Refleksi Tiga Tahun UU Desa
Oleh: Sri Palupi
Undang-Undang Desa saja tak cukup untuk membela desa karena kurangnya daya.
Ini salah satu kesimpulan dari refleksi tiga tahun pelaksanaan UU Desa yang
diselenggarakan Panitia Bersama Organisasi Masyarakat Sipil bersama 150
delegasi desa dari sejumlah daerah pada 24-25 Januari lalu.

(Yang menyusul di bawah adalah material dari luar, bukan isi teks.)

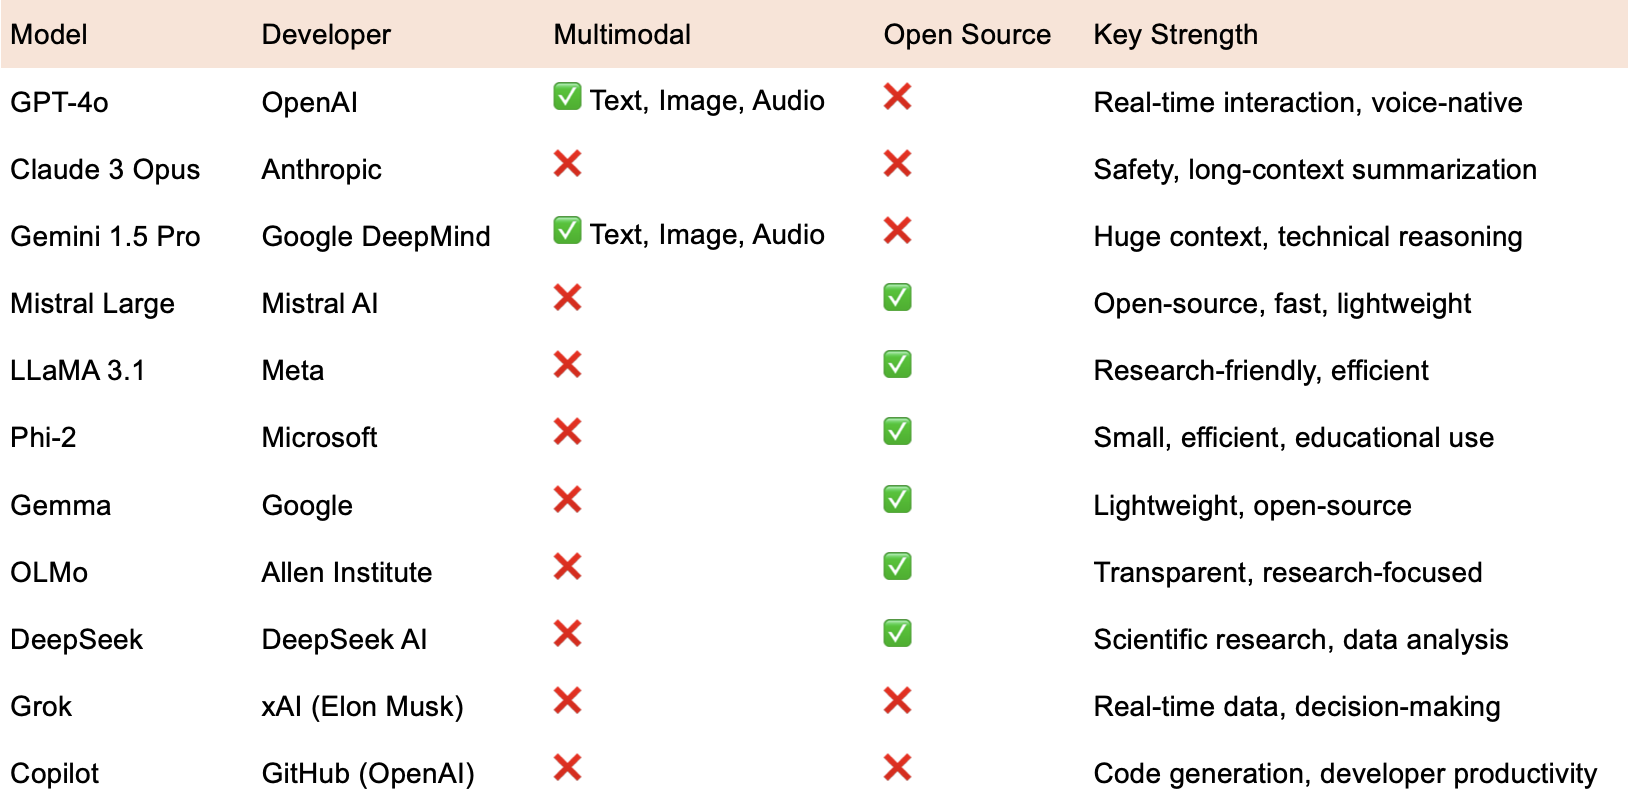The width and height of the screenshot is (1628, 804).
Task: Click the red cross in Claude 3 Opus Multimodal cell
Action: pyautogui.click(x=567, y=164)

Refleksi dimaksudkan untuk membaca kembali UU Desa dalam konteks tantangan
yang dihadapi desa kini dan ke depan. Ada banyak catatan reflektif atas UU Desa
dan pelaksanaannya. Tiga di antaranya penting untuk digarisbawahi. Pertama,
pelaksanaan UU Desa sarat distorsi. Kedua, meskipun sudah lahir undang-undang
desa terbaru, tak ada perubahan dalam cara kita memandang dan memperlakukan
desa. Ketiga, UU Desa saja tak cukup untuk membela desa.
Sarat distorsi
Dengan disahkannya UU No 6 Tahun 2014 tentang Desa, desa dapat pengakuan
hak otonominya dalam sistem pemerintahan nasional. Desa bukan lagi obyek bagi
proyek-proyek pembangunan, melainkan subyek pembangunan yang mandiri. Dengan
itu, kehadiran UU Desa diharapkan dapat membawa perubahan bagi desa, yang
selama ini banyak dilucuti hak-haknya. Dengan dilaksanakannya UU Desa, desa
diharapkan makin berdaulat, pembangunannya kian partisipatif dan sistem
ekonomi-politiknya makin demokratis.
Hasil refleksi menunjukkan, pelaksanaan UU Desa sarat distorsi. Mandat UU
Desa tak sepenuhnya dijalankan.
Ini tampak dari kebijakan dan program pemerintah yang condong memperlemah
posisi desa. Pelemahan ini bisa dinilai, di antaranya dari reduksi pemahaman
terhadap UU Desa, kuatnya intervensi pemerintah pusat dan daerah dalam
menentukan program pembangunan, miskinnya program pemberdayaan masyarakat dan
program yang memperkuat karakter kebudayaan dan kehidupan kolektif masyarakat
desa, pelemahan dan pereduksian pendampingan terhadap desa, dan diabaikannya
dimensi sosial-ekologis.
Sejak awal UU Desa dipahami hanya sebatas dana desa sehingga pelaksanaannya
terperosok pada urusan birokratisasi dana desa. Sementara realisasi pengakuan
hak asal-usul hilang dari wacana. Hak desa atas dana desa sudah diberikan,
tetapi hak desa atas kewenangan yang dimandatkan UU Desa belum sepenuhnya
diwujudkan.
Pemerintah pusat mengatur secara ketat penggunaan dana desa dengan
pengawasan yang melibatkan banyak lembaga tanpa disertai penguatan literasi masyarakat
desa. Sementara pemerintah kabupaten begitu kuat melakukan intervensi atas
pencairan dan penggunaan dana desa. Dampaknya, desa-desa terjebak dalam urusan
administratif dan mengabaikan demokrasi dan partisipasi warganya. Desa-desa
juga dikondisikan tunduk pada kehendak kabupaten, melakukan "suap"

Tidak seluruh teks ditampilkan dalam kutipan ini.